Riverside Takes Novel Approach To Exploration

John-Mark Staude, president and CEO of Riverside Resources (left), stands over drill core from the El Capitan gold target, part of the company's Penoles property in Mexico.John-Mark Staude, president and CEO of Riverside Resources (left), stands over drill core from the El Capitan gold target, part of the company's Penoles property in Mexico.

SITE VISIT

PENOLES, MEXICO–Other companies missed it, but not Miguel Heredia. He has strong geological legs.

Riverside Resources’ (RRI-V, RVSDF-O)Mexico exploration manager strides up the steepening slope of Capitan Hill just short of a jog, wending through prickly cactus and wiry mesquite trees. Those visiting Riverside’s Penoles property today, about 40 km north of Rodeo, Mexico, straggle behind, huffing on dry Durango state air, and eventually catch up to Heredia at an outcropping of a strongly silicified breccia that he wants to show off.

By the time the group arrives, Heredia is methodically hammering rock and finding specks of gold through his hand lens. “Here,” he says, passing around fists of stone. “Some days it can take a while to find — but not today.”

Here and there visible gold dots the silicified rock from a sedimentary- volcanic contact zone Riverside calls the El Capitan structure. Striking northwest, it outcrops along about a kilometre of Capitan Hill’s north-facing flank. The sedimentary rocks lying below the contact zone are siltstone, shale and limestone, while above it the volcanics mostly come in the form of rhyolite breccia.

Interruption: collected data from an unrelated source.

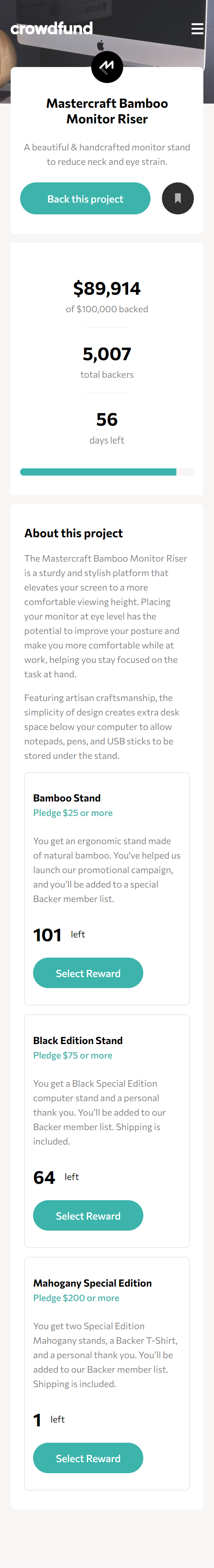The image size is (214, 1568).
Task: Click the crowdfund logo
Action: 52,28
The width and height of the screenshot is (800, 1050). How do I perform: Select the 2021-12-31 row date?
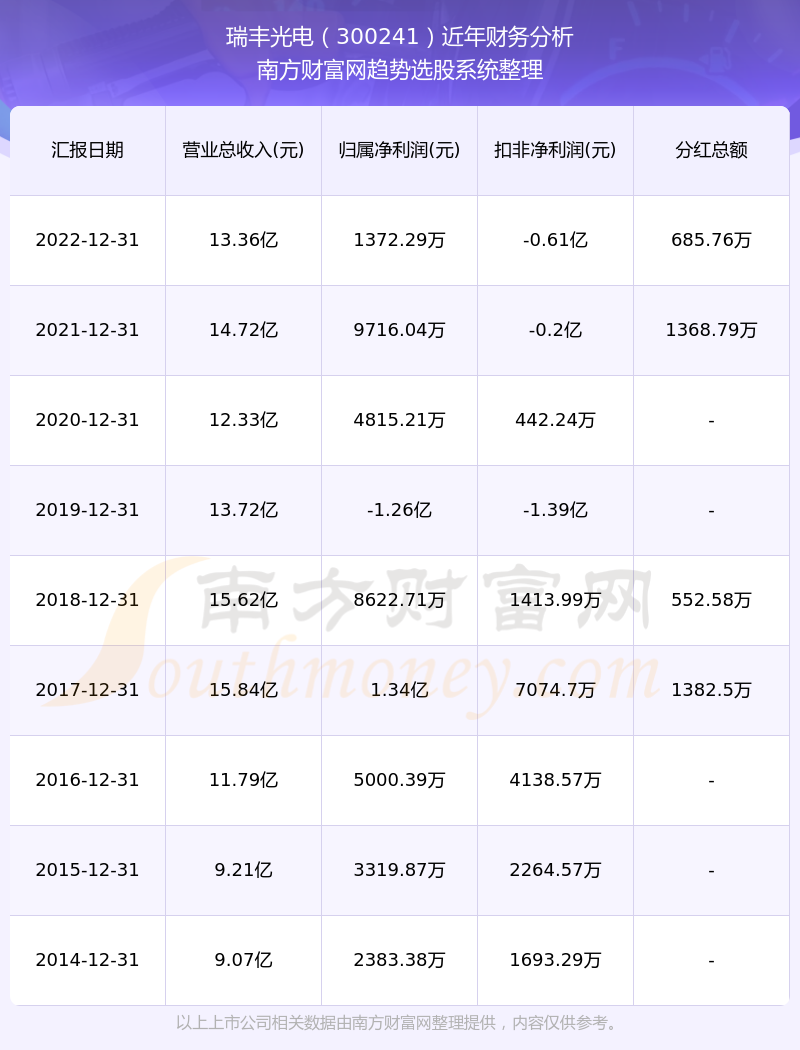(88, 330)
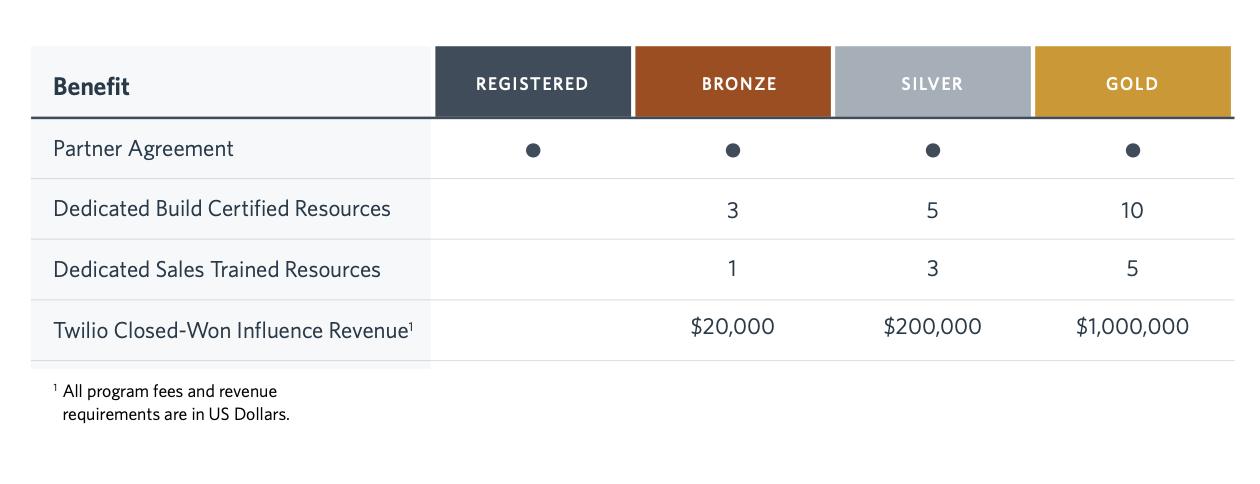This screenshot has width=1260, height=484.
Task: Click the Silver $200,000 revenue value
Action: pyautogui.click(x=933, y=327)
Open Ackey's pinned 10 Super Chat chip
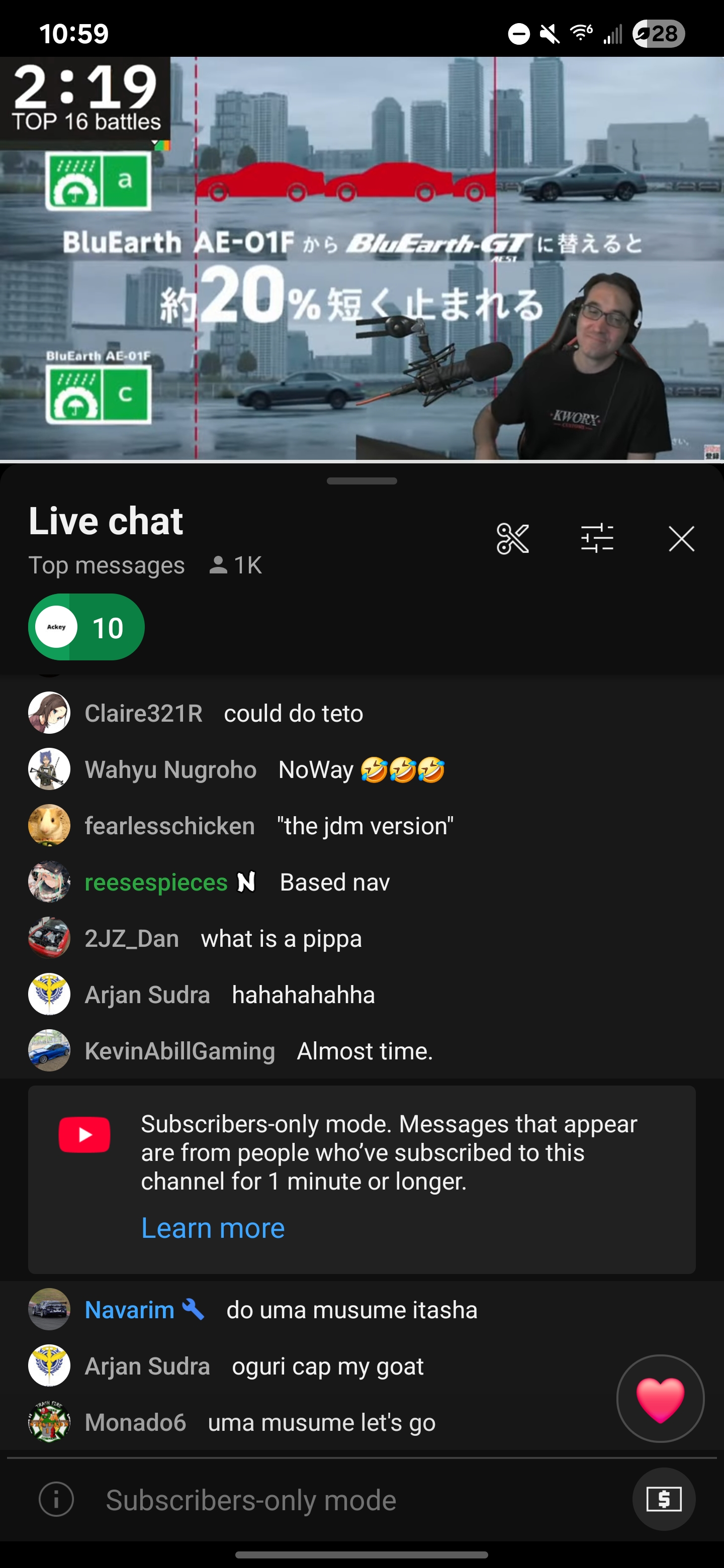This screenshot has height=1568, width=724. tap(86, 627)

“Previous companies misinterpreted it,” Heredia explains, now speed-hiking up over the volcanic crest of Capitan Hill a hundred or so metres beyond the contact.

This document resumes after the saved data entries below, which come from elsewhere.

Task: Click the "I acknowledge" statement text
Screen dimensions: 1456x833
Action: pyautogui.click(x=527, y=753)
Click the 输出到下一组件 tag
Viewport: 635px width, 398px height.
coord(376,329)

“They thought it was just a vein,” he says. “But then I walked over the hill and I encountered a lot of silicification.”

He and another Riverside geologist, Carl Nelson, quickly realized they were standing on a hot-spring- style epithermal system capable of hosting a bulk-tonnage disseminated gold mineralization.

As Riverside’s president and CEO John-Mark Staude puts it, “the hot spring call seems obvious now.” But in an area where Mexican mining giant Industrias Penoles (IPOAF-O) made its name in the late 1800s and early 1900s on high-grade silver from the region’s silver-rich vein systems, “No one would have thought to look for that,” he says.

A unique database

Staude says the two were on a field reconnaissance trip on one of 18 properties Riverside had decided to take a look at in Mexico. Of those, Riverside geologists visited six, and following what Staude credits as Heredia and Nelson’s good geological sleuthing, the company optioned the El Capitan property at the beginning of 2008.

To earn a 100% interest, it must pay a private holder US$400,000, issue 1.98 million shares and spend US$1.65 million, all over four years. The private holder also retains a 2% net smelter return royalty, but Riverside can reduce that to 0.5% for an additional US$500,000.

That Heredia and Nelson had the chance to make a good geological call is in large part because of Riverside’s novel approach to prospect generation in Mexico. Staude has developed a multi-layered proprietary database of mineral properties in Mexico.

“That kind of information does exist in Canada,” Staude says. He notes that in Canada, a prospector or mining company could easily get information from a provincial mineral office such as historical exploration data, regional geology, property ownership and the state of local infrastructure as they try and develop targets that fit their business model. But in Mexico, Staude says, that information isn’t by and large available from the government.

So Staude had Riverside gather it in a database, which, in turn, became capable of locating potential prospects based on a user’s criteria. For instance, he says, to generate the Capitan prospect, Riverside narrowed down several hundred potential properties to those that might be suitable to a near-surface, oxide, heap-leach operation. In the process, Staude identified those six properties the company had visited, including El Capitan.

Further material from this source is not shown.